Passage -
Unlike general brand guidelines or editorial standards, marketing compliance is externally enforceable. In regulated industries, it is not a matter of internal best practice – it is a legal obligation, and failure to meet it is a matter of public record.
For marketing teams, compliance operates across three distinct layers:
- Regulatory compliance – ensuring that marketing content meets the specific requirements set by industry regulators: truthful and substantiated claims, mandatory disclosures, restrictions on certain types of promotion, and requirements for documented approval records.
- Brand compliance – ensuring that marketing content meets internal standards for visual identity, messaging consistency, approved claims, and authorised asset usage.
- Process compliance – ensuring that the review and approval process itself is followed correctly, documented completely, and auditable on demand.
All three layers must function together. An organisation can be fully brand-compliant while still breaching regulatory requirements. It can have compliant content and a compliant brand, and still face regulatory exposure if the approval process was not followed and documented correctly.
Marketing compliance vs. marketing approval workflow
Marketing compliance defines the standards content must meet. The marketing approval workflow is the mechanism through which those standards are applied and documented. The two are inseparable: compliance policy without a documented approval process is unenforceable; an approval workflow without a compliance framework lacks the standards it needs to enforce.

Why Marketing Compliance Matters
Regulatory enforcement is active, not theoretical
In Australia, marketing compliance failures are not hypothetical risks. They are a regular occurrence, and regulators are actively pursuing them across multiple industries. In the 2024 financial year alone, total fines and penalties from ACCC consumer and industry codes enforcement exceeded $500 million. Australian Competition and Consumer Commission. The following examples are illustrative of the type and scale of enforcement:
- Mercer Superannuation was ordered to pay $11.3 million in penalties in August 2024 after ASIC found its marketing materials claimed its Sustainable Plus investment options excluded companies involved in carbon-intensive fossil fuels – when six out of seven of those options in fact invested in the excluded industries.
- Vanguard Investments was ordered to pay $12.9 million in September 2024 after the Federal Court found its marketing claims about ESG exclusionary screening for its Ethically Conscious fund were misleading.
- Active Super was ordered to pay $10.5 million in March 2025 – ASIC’s third successful greenwashing court action – for marketing materials claiming it had eliminated investments in gambling, coal mining, and oil tar sands when it had not.
These are not small organisations operating without compliance resources. They are major enterprises with legal and compliance teams. The failure point in each case was a gap between the marketing production process and the compliance review function – claims that went to market without adequate substantiation, or approval processes that did not reliably catch regulatory exposure before campaigns launched.

Collected material -
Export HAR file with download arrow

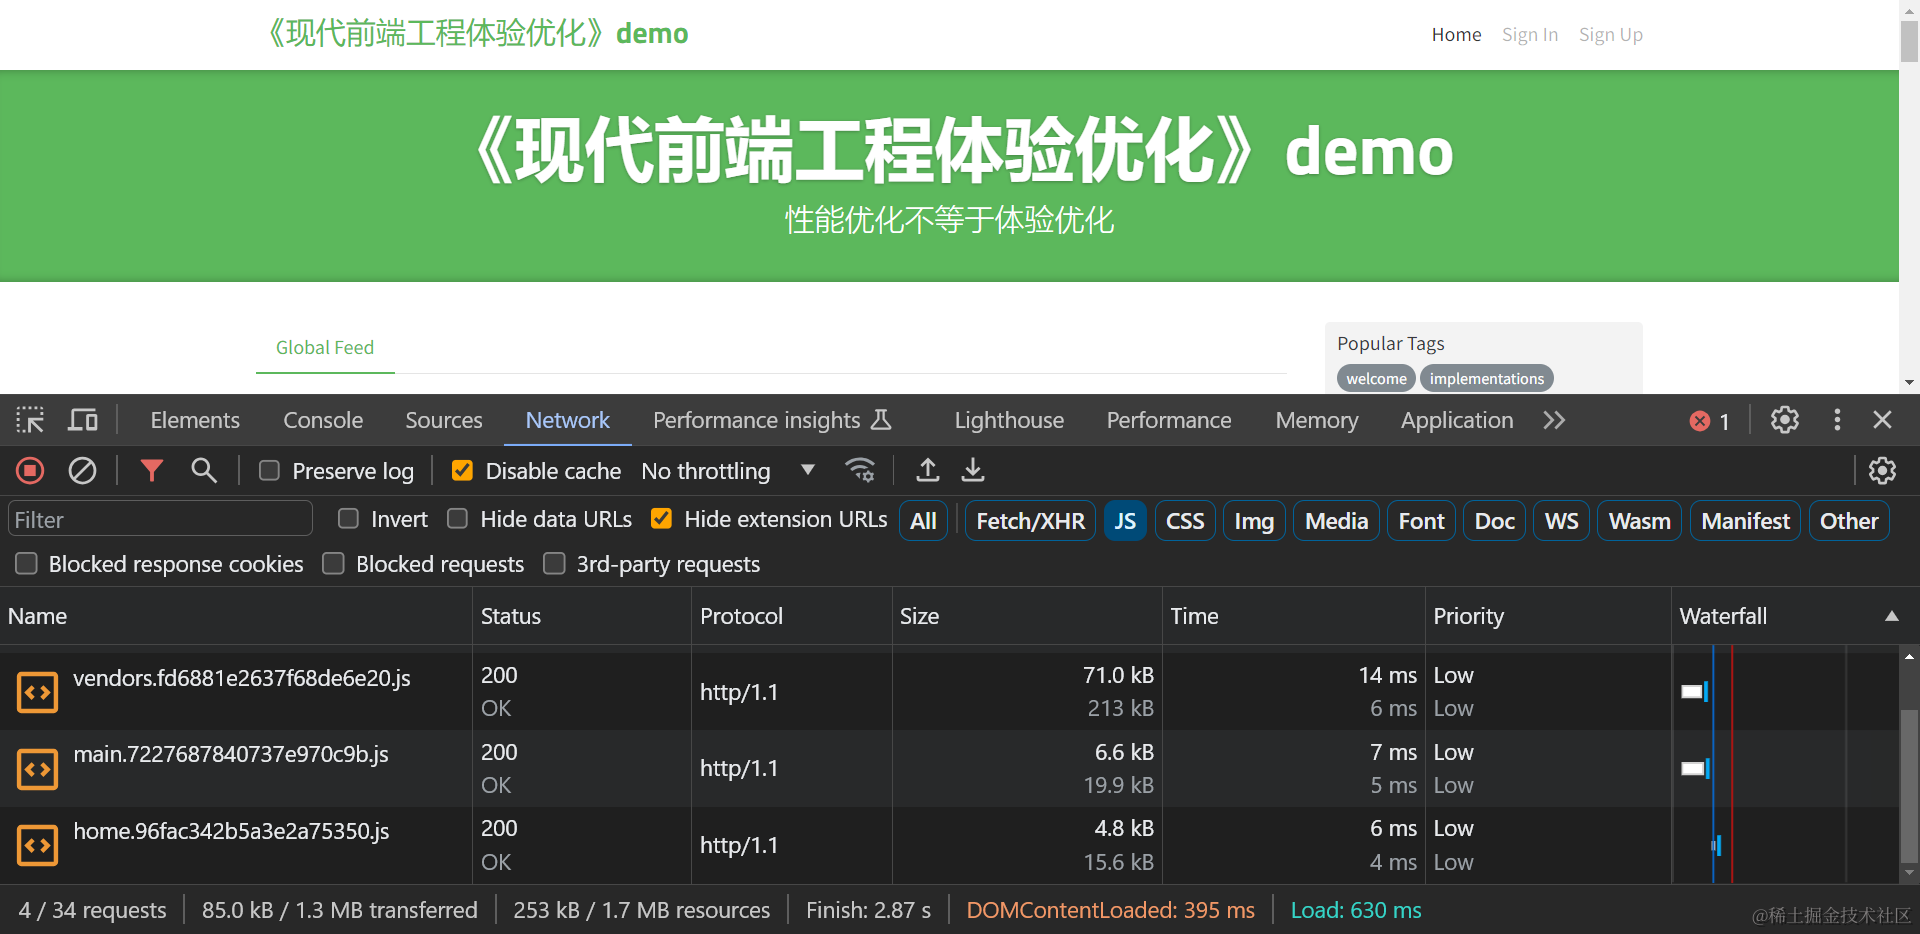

Instructions to follow - Pick up the passage on marketing compliance after its last sentence above and continue it in the same style.

Exercise output -
Non-compliance is expensive in every direction
The costs of marketing compliance failure accumulate across multiple dimensions:
- Regulatory penalties – fines from ASIC, ACCC, TGA, or equivalent international bodies, which can run into millions of dollars per breach
- Remediation – withdrawing campaigns, issuing corrections, and communicating with affected consumers
- Legal exposure – civil actions, class claims, and professional indemnity impacts
- Reputational damage – public enforcement action that affects brand trust, customer acquisition, and investor confidence
- Operational cost – the internal burden of responding to regulatory requests, conducting investigations, and remediating process failures
The less visible cost is the ongoing inefficiency of a weak compliance process: campaigns delayed for unscheduled compliance review, launch dates missed because approvals were not obtained correctly, and the accumulated overhead of manual, undocumented approval processes that do not scale.
Compliance as competitive advantage
In regulated industries – particularly financial services and insurance, where multiple competing brands often promote near-identical products – the ability to launch compliant campaigns faster than competitors is a genuine differentiator. Organisations with mature compliance processes achieve faster time to market, higher approval pass rates, and the ability to scale content production without scaling compliance headcount.
Building the case for a compliance investment? Download Getting Compliance Right in Financial Services.
What Marketing Compliance Covers
Regulatory compliance by industry
The specific regulatory requirements that apply to marketing content vary by industry and jurisdiction. The following are the primary frameworks relevant to Australian marketing teams:
- Financial services and superannuation – ASIC Regulatory Guide 234 sets the standard for advertising of financial products: promotions must be accurate, balanced, and not misleading. Risk disclosures must meet prescribed standards. Financial comparison advertising has additional requirements. APRA-regulated entities (banks, insurers, superannuation funds) must also meet APRA’s broader governance expectations around how communications are approved and documented.
- Insurance – Marketing of general and life insurance is regulated by ASIC and subject to the General Insurance Code of Practice and Life Insurance Code of Practice. Comparison advertising, disclosure of exclusions, and claims about product performance all carry specific requirements.
- Healthcare and therapeutic goods – The Therapeutic Goods Administration (TGA) regulates advertising of therapeutic goods under the Therapeutic Goods Act 1989 and the Therapeutic Goods Advertising Code. Direct-to-consumer advertising of prescription medicines is prohibited. OTC medicine advertising and health claims on consumer products must be substantiated and pre-approved in specified categories.
- Consumer goods and retail – ACCC requirements on truth in advertising, pricing representations, country-of-origin labelling, and environmental claims. The Australian Consumer Law prohibits misleading or deceptive conduct and makes false representations a civil and criminal offence.
- Data and privacy – Australian Privacy Act 1988, the Privacy Amendment (Notifiable Data Breaches) Act 2017, and sector-specific requirements affect how marketing data is collected, used, and disclosed. GDPR applies where EU consumers are targeted.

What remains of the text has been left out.